§ Work required
Please copy every line below that contains the string "resolution".

§ Entries provided
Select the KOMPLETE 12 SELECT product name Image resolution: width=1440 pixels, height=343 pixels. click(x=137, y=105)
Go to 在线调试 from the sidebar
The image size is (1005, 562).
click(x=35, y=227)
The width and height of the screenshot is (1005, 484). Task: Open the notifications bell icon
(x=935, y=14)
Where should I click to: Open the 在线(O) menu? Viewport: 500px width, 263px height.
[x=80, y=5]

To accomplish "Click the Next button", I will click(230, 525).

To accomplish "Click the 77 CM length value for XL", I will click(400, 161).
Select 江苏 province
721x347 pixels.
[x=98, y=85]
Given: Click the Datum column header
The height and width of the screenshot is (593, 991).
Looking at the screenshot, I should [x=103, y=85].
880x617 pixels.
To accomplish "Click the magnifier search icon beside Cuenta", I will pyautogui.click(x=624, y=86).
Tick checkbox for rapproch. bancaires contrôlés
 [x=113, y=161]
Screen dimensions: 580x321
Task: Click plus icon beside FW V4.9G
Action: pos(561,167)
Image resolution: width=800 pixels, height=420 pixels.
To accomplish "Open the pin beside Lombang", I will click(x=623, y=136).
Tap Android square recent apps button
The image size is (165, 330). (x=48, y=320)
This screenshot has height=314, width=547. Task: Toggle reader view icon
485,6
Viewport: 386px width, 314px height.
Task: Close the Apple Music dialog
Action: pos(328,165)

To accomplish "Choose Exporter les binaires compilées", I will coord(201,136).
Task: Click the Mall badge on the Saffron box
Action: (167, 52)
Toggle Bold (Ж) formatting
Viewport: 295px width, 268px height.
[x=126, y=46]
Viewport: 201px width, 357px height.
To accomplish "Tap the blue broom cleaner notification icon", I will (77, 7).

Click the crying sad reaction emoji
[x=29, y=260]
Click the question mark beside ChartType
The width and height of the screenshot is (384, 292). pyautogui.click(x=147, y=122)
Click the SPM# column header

§ Reply
Select the KOMPLETE 12 SELECT product name Image resolution: width=1440 pixels, height=343 pixels. click(x=137, y=105)
Image resolution: width=800 pixels, height=420 pixels.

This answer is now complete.